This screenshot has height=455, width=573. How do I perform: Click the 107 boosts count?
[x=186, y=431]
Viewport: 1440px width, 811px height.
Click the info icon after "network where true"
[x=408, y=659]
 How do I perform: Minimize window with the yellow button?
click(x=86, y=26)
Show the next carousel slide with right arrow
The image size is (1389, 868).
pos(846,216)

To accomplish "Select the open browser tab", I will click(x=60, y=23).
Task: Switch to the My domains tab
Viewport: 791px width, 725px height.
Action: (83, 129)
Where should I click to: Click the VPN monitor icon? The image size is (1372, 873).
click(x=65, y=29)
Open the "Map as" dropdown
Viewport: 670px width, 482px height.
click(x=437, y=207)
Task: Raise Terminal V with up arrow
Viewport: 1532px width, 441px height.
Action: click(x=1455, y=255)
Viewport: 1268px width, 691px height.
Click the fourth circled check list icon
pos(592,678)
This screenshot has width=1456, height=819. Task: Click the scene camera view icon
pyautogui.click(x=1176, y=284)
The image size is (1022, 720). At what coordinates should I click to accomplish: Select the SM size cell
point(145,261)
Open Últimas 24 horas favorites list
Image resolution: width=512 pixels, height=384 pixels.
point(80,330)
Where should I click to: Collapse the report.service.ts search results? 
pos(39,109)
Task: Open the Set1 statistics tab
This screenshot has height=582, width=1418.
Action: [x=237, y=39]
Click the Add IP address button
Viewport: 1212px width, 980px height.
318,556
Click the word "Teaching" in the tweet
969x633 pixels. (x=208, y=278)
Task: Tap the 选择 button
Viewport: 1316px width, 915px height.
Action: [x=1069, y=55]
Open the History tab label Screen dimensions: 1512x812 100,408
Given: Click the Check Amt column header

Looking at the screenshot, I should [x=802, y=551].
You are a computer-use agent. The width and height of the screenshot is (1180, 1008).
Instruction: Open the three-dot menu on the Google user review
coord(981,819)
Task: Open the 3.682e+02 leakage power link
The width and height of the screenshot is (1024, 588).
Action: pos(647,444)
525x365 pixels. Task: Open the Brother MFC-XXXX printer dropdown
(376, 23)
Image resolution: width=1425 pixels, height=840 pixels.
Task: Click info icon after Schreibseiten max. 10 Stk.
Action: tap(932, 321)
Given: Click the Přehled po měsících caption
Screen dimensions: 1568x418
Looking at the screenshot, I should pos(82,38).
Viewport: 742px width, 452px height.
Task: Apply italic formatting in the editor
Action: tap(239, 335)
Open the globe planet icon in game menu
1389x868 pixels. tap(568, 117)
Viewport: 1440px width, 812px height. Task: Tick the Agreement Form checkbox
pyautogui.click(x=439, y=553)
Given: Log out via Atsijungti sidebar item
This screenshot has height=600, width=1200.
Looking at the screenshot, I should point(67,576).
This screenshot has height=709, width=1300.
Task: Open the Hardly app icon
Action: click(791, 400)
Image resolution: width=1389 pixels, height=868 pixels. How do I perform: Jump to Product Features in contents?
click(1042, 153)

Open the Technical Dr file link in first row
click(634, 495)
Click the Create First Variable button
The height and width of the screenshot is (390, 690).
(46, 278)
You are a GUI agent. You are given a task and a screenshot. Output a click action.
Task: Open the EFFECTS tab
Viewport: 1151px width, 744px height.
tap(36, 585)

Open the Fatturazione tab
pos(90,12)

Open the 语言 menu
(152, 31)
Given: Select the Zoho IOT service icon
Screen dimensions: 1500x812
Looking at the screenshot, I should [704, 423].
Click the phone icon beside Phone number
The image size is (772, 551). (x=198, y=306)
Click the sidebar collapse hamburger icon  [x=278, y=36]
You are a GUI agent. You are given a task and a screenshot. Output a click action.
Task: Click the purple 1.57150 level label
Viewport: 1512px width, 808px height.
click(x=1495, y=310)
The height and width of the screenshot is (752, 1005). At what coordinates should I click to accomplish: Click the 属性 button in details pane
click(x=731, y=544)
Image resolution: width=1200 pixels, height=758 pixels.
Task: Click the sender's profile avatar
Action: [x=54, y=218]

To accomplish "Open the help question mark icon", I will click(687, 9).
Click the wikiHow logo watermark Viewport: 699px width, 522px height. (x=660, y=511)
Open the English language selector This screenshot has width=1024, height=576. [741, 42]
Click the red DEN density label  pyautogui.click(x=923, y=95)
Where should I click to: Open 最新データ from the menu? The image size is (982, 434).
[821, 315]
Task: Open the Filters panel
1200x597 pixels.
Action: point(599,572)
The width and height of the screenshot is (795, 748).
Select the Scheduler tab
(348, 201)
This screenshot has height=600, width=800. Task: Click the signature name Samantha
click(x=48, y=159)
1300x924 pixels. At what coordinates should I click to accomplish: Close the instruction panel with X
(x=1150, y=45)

------------------------------

▸ Exercise task
Print the data again, character for character, from the line containing "Show the next carousel slide with right arrow" through the line containing "Action: tap(932, 321)", and nothing beyond that stretch.

▸ Answer for the task
Show the next carousel slide with right arrow
The image size is (1389, 868).
pos(846,216)

To accomplish "Select the open browser tab", I will click(x=60, y=23).
Task: Switch to the My domains tab
Viewport: 791px width, 725px height.
Action: (83, 129)
Where should I click to: Click the VPN monitor icon? The image size is (1372, 873).
click(x=65, y=29)
Open the "Map as" dropdown
Viewport: 670px width, 482px height.
click(x=437, y=207)
Task: Raise Terminal V with up arrow
Viewport: 1532px width, 441px height.
Action: click(x=1455, y=255)
Viewport: 1268px width, 691px height.
Click the fourth circled check list icon
pos(592,678)
This screenshot has width=1456, height=819. Task: Click the scene camera view icon
pyautogui.click(x=1176, y=284)
The image size is (1022, 720). At what coordinates should I click to accomplish: Select the SM size cell
point(145,261)
Open Últimas 24 horas favorites list
Image resolution: width=512 pixels, height=384 pixels.
point(80,330)
Where should I click to: Collapse the report.service.ts search results? 
pos(39,109)
Task: Open the Set1 statistics tab
This screenshot has height=582, width=1418.
Action: [x=237, y=39]
Click the Add IP address button
Viewport: 1212px width, 980px height.
318,556
Click the word "Teaching" in the tweet
969x633 pixels. (x=208, y=278)
Task: Tap the 选择 button
Viewport: 1316px width, 915px height.
Action: [x=1069, y=55]
Open the History tab label Screen dimensions: 1512x812 100,408
Given: Click the Check Amt column header

Looking at the screenshot, I should [x=802, y=551].
You are a computer-use agent. The width and height of the screenshot is (1180, 1008).
Instruction: Open the three-dot menu on the Google user review
coord(981,819)
Task: Open the 3.682e+02 leakage power link
The width and height of the screenshot is (1024, 588).
Action: pos(647,444)
525x365 pixels. Task: Open the Brother MFC-XXXX printer dropdown
(376, 23)
Image resolution: width=1425 pixels, height=840 pixels.
Task: Click info icon after Schreibseiten max. 10 Stk.
Action: tap(932, 321)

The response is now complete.